Project GreenSTEM – Originally developed as part of last year’s AT&T EduTech Hackathon, this project is focused on the development of an Arduino-powered urban sensor network. It’s currently being integrated into the curriculum at four of Philadelphia’s public schools.

CyclePhilly – Though this project is centered on an app, the ambitions of its sponsors are as big as the Delaware Valley. The goal of the project is to get as many bikers as possible to use the app to generate data on how they travel, which will inform planning decisions made by the City of Philadelphia and the Delaware Valley Regional Planning Commission.

Climate Tracker – Another mobile sensor network project, this one is focused on bus-mounted devices that will collect climate and air quality information from around Philadelphia. The data generated will be used in conjunction with other data sets to inform both citizens and researchers.

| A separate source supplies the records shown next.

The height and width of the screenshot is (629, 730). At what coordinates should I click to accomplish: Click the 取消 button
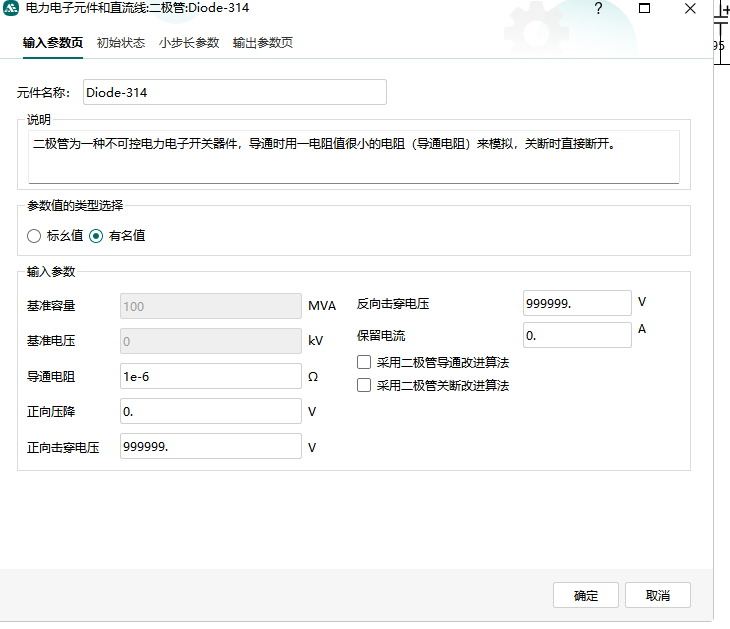[x=657, y=595]
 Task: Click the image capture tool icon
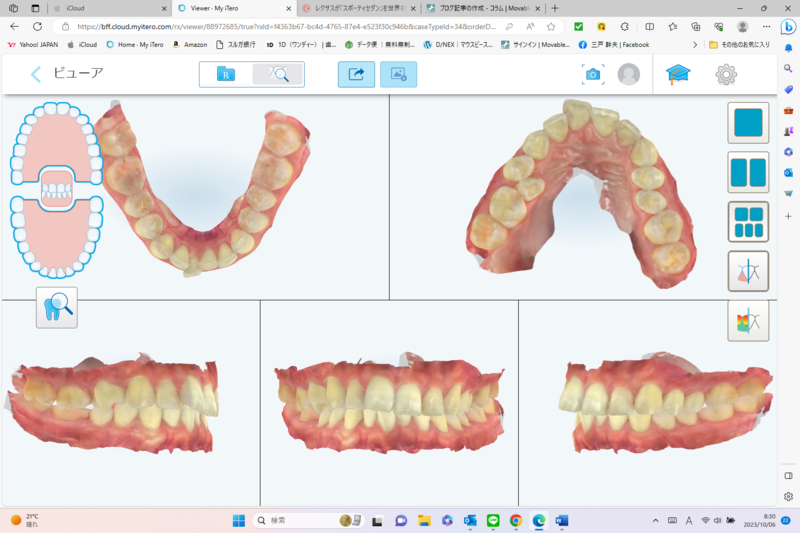click(398, 74)
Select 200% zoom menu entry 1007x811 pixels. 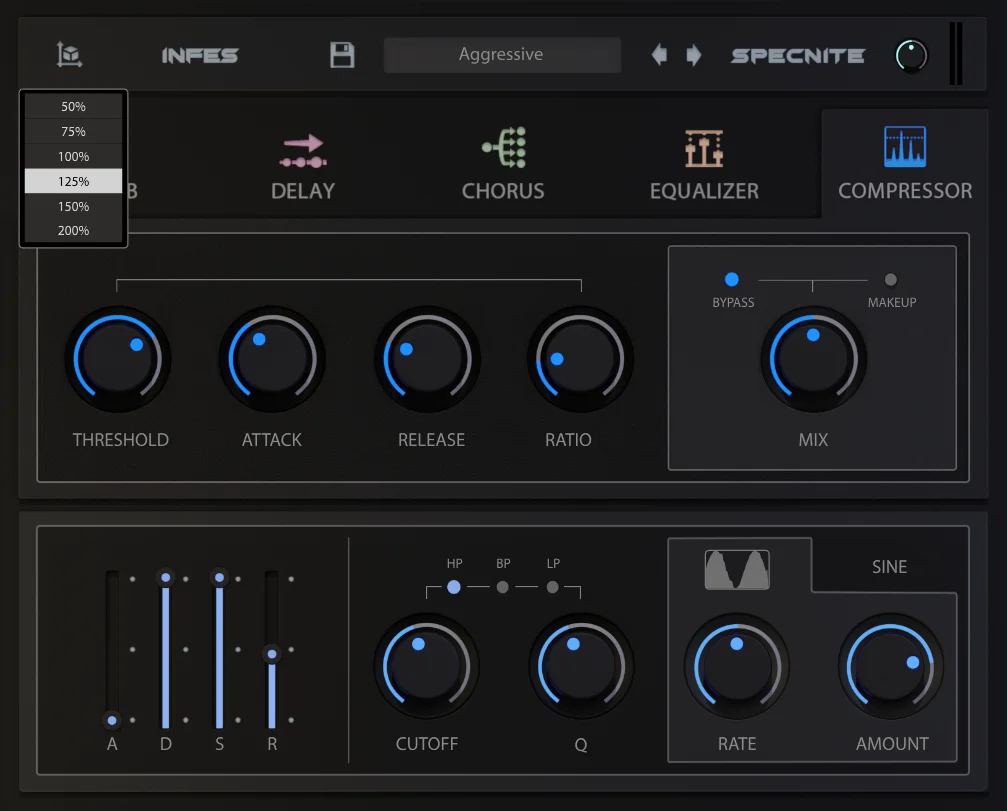click(x=73, y=231)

These citizen science projects still make up a minority of the things worked on at hackathons and local hack nights, but understanding why participants are opting to work on them can give us insights into how we might alter the structure of hackathons – to make them more effective and to help ensure the work being done at these events is sustained over the long haul.

Opting for Science

One of the unifying characteristics of the project listed above is that each is focused on the generation of data – data that can be used by others to make better decisions. The apps and sensors developed as part of these projects are incidental to a larger, more important goal. Generating data that can be used as part of scientific or administrative processes.

This is a fairly dramatic departure from the usual app-centric focus of hackathons.

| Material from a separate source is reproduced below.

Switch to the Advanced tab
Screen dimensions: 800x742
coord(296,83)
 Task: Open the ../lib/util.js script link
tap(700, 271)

The reasons that we are seeing more citizen science projects turn up at hackathons is the result of a couple of different factors. First, the availability of cheap, powerful microcomputers and sensors technology. Products like Arduino, Raspberry Pi, BeagleBone, Ninja Blocks others are making it incredibly cheap to obtain, work with and create powerful new devices.

It’ also becoming easier for mainstream programmers to start to work with hardware, robotics and other kinds of physical device technologies. These developments are putting pressure on the traditional structure of hackathons, which are set up to produce apps.

Most hackathons are set up to run over a specific period of time – much like a sprint in agile software development. And many of the conventions used in hackathons (like demoing a workable prototype at the end) conform to the practices of software development methodologies like Scrum. (This isn’t surprising since hackathons originally came out of the world of software development.)

In short, hackathons are almost always structured in a traditional way – one designed to deliver apps, not citizen science projects. So the fact that we are starting to see these projects developed at hackathons despite the structural bias toward apps is noteworthy.

Making Hackathons Better

So what do all these citizen science projects tell us about how we should structure hackathons going forward – in short, we need to make room for science.

We need to rethink the typical weekend hackathon and the focus on building narrowly focused apps. We need to find structures that support the development of different ideas with longer term goals, that may not have a finished app that can be loaded in a web browser or pulled up on a mobile device at the end of a weekend. We need to encourage projects that are focused on collecting data, from all over our city, that can help us better understand how it works – data that can be used by others to conduct research, or build apps of their own.

This is starting to happen in Philly, and in other places as well. One notable example here is the upcoming EcoCamp event being sponsored by Azavea. It features a hackathon that is paired with an unconference and workshops – a pretty cool idea that I hope leads to some interesting citizen science projects. Code for Philly’s weekly hack nights have also been instrumental in helping these science projects move along the path to viability as well – another reason to love (and support) your local Code for America Brigade.

This doesn’t mean that the standard weekend hackathon for building apps is going away. Just that we need to think clearly about the kind of events we want, and what we hope to get out of them.

Looking forward to more hackathons in Philly, and more citizen science projects.